Cinesite Vancouver animates MGM's The Addams Family
Credit to Author: Stuart Derdeyn| Date: Fri, 11 Oct 2019 07:30:41 +0000
The Addams Family debuted in the pages of The New Yorker magazine in 1938. Created by cartoonist Charles Adams — who signed his work Chas Addams — the single-panel pieces pictured the gothic and macabre machinations of Gomez, Morticia, Wednesday and Pugsley Addams along with close relatives Uncle Fester and Grandmama, the butler Lurch, the disembodied hand Thing and Gomez’s living hairball Cousin Itt.
Adams envisioned the strip as a satirical take on the not-yet-nuclear American family, and over 150 Addams Family cartoons were drawn, running in various publications. The strip has been adapted into one very popular TV series (1964-1966), a few additional animated and live-action series, and the successful early 1990s feature-film franchise starring the late Raul Julia as Gomez and Angelica Huston as Morticia.
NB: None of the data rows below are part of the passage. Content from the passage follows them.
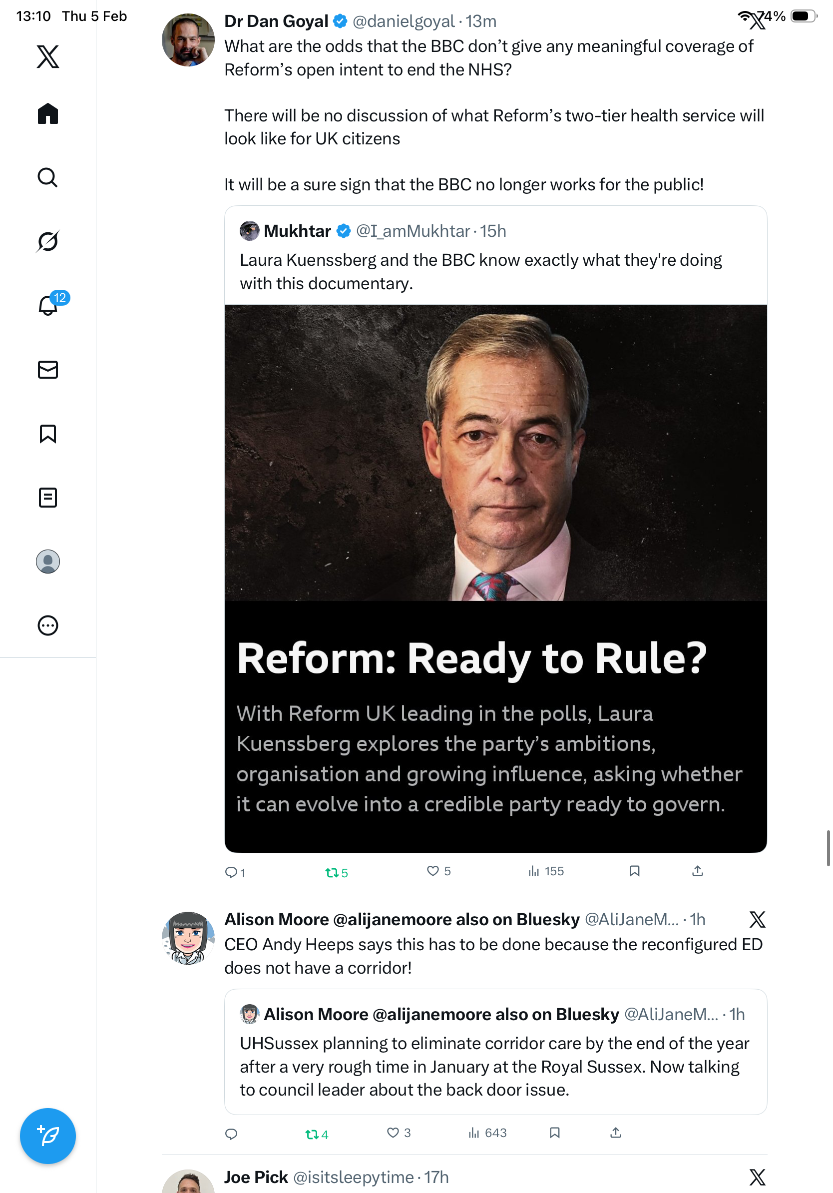Open share menu for Dr Dan Goyal's post
This screenshot has height=1193, width=833.
pos(697,871)
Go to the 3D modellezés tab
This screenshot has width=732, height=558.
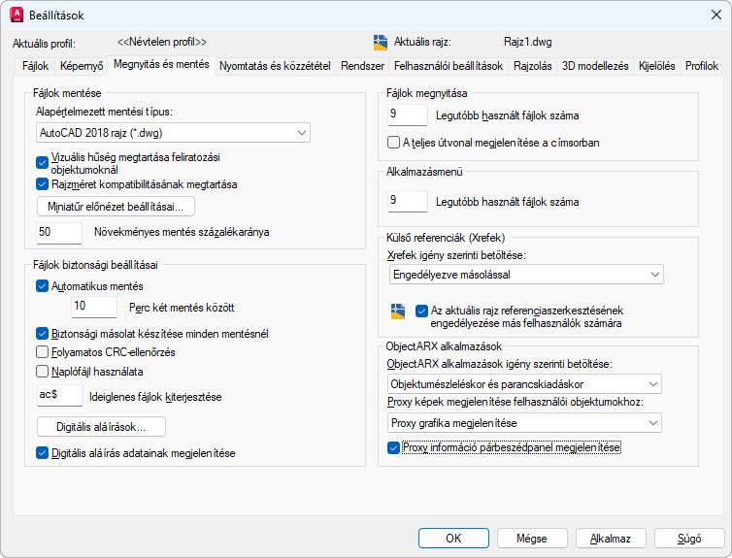pos(595,66)
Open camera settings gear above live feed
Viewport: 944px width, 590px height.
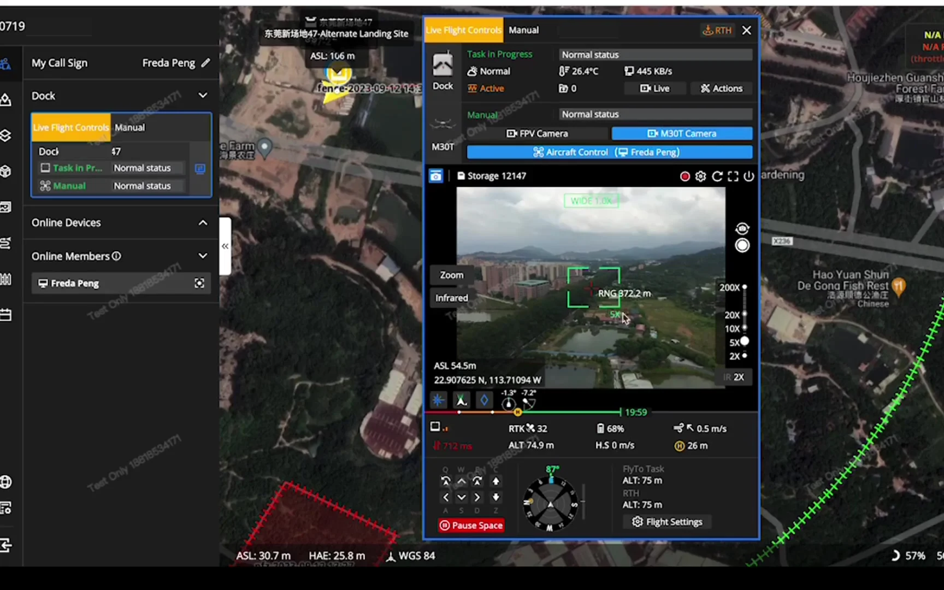pyautogui.click(x=701, y=176)
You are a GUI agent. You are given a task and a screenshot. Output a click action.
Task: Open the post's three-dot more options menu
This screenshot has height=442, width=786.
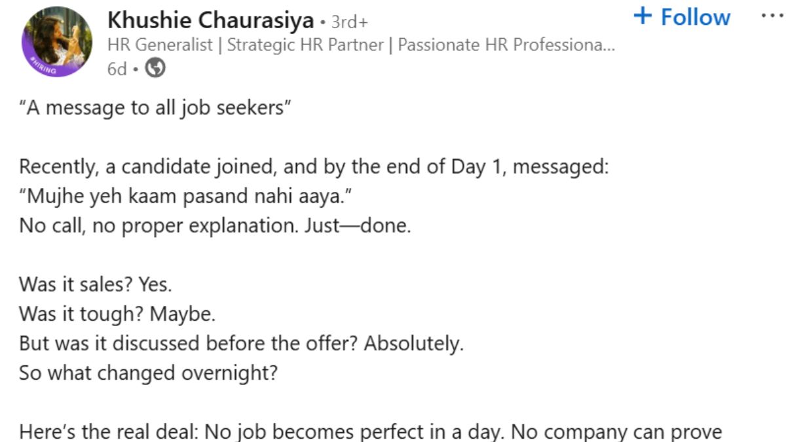pos(773,16)
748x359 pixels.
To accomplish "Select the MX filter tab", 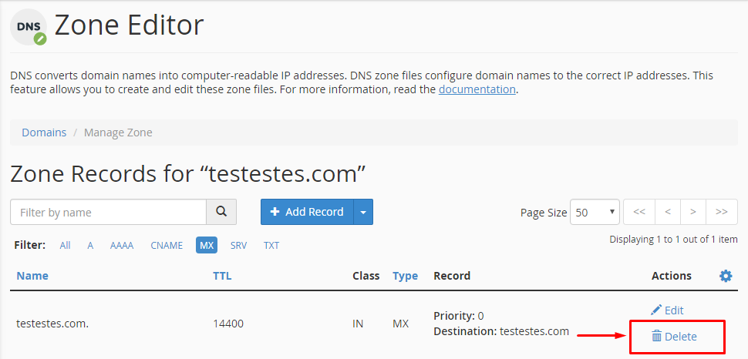I will (x=207, y=246).
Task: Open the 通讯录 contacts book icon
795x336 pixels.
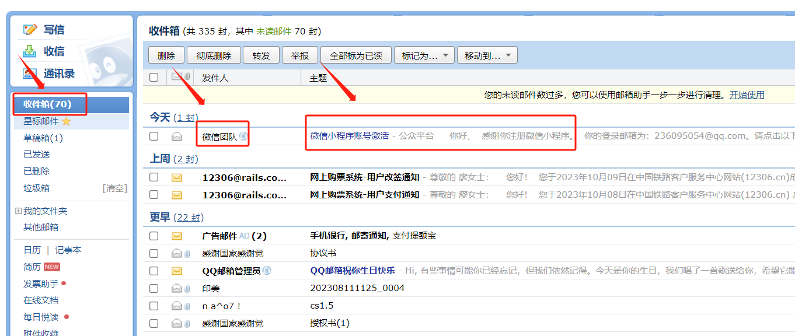Action: 29,73
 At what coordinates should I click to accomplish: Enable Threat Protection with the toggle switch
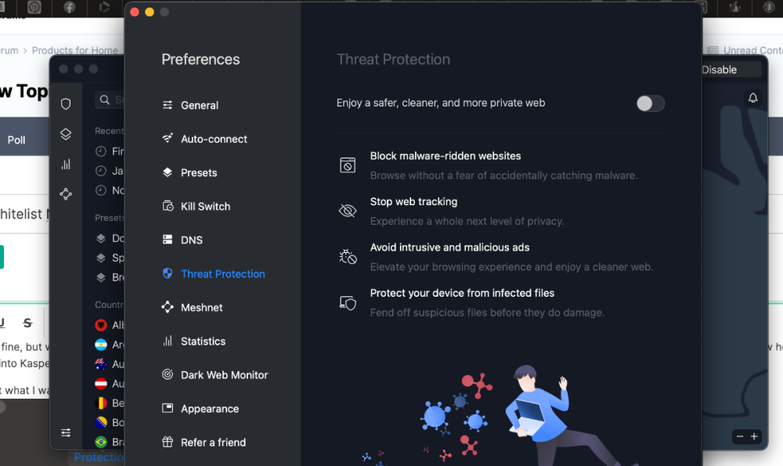[x=650, y=103]
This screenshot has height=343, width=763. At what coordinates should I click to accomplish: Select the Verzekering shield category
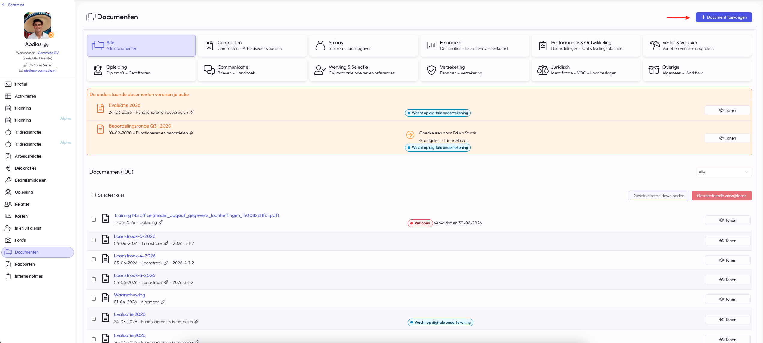(475, 70)
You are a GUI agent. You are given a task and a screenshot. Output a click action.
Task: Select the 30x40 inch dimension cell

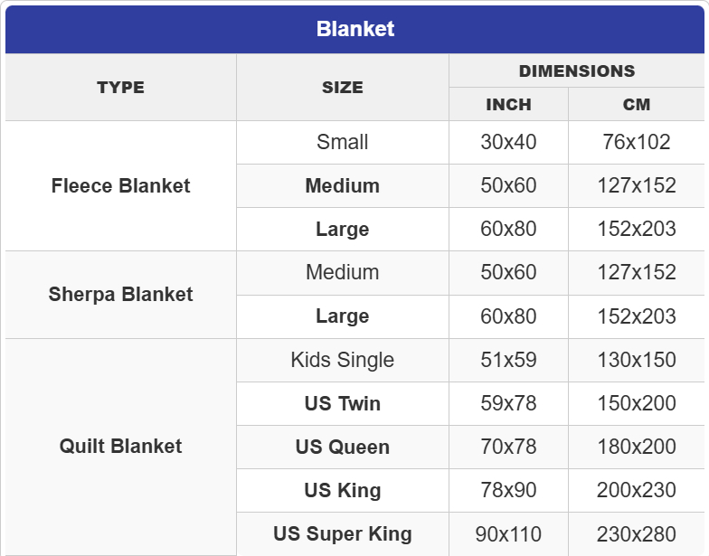tap(508, 143)
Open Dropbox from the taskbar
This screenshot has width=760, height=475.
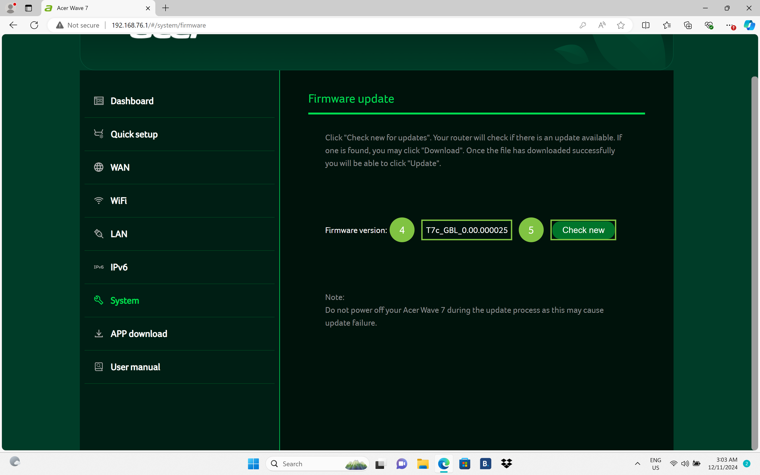pos(506,464)
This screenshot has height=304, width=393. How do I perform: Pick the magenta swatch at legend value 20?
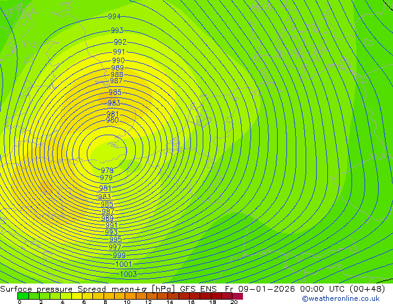click(238, 296)
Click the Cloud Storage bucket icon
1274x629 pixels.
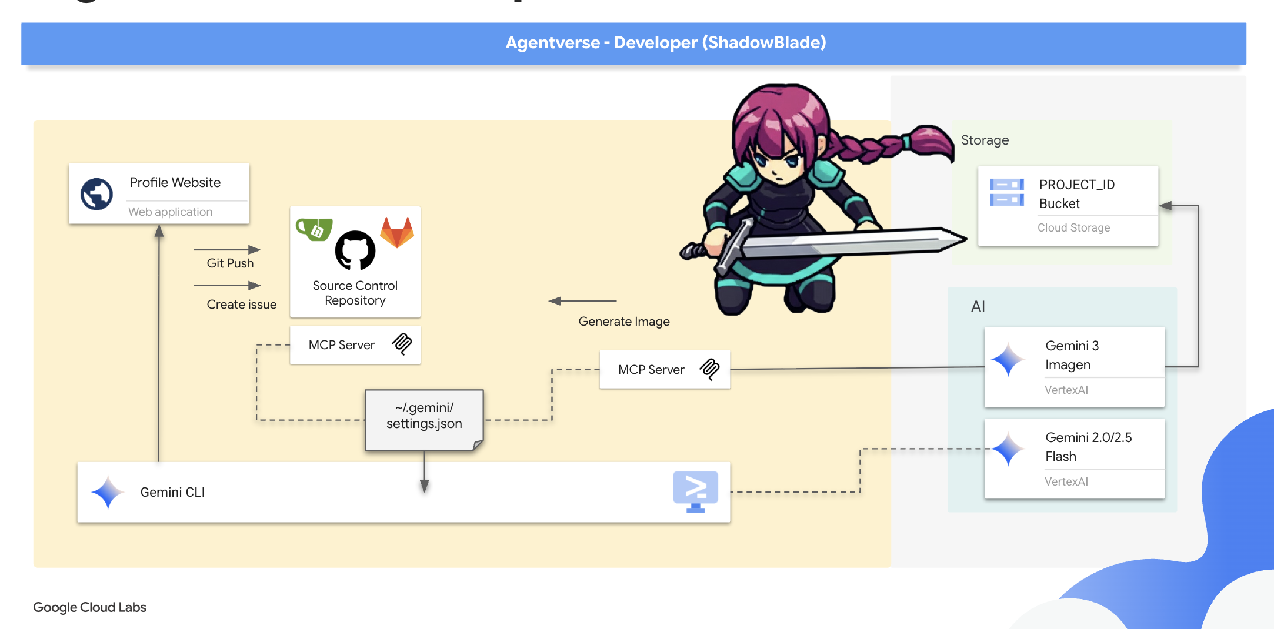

The new 3D-animated, feature length movie from MGM is the first completed feature to come from the Vancouver offices of London, England,-headquartered Cinesite. The company also operates studios in Montreal and owns both the Image Engine and TRIXTER VFX brands. Cinesite’s combined offices have the capacity to employ over 1,550 artists and filmmakers on projects ranging from The Addams Family to director Cinzia Angelini’s upcoming CG-animated short MILA about a little girl in Trento, Italy, who experiences major life changes during the Second World War.
It took two years for a 240-person crew to produce The Addams Family. A total of 1,173 shots were done across the 86-minute length of the film. To put into perspective what was involved to just create one character’s look, a total of 85,000 hairs were required to generate Cousin Itt. Guided by director Greg Tiernan, the team brought the new look of the beloved family to the screen researching all the way back to the original source material.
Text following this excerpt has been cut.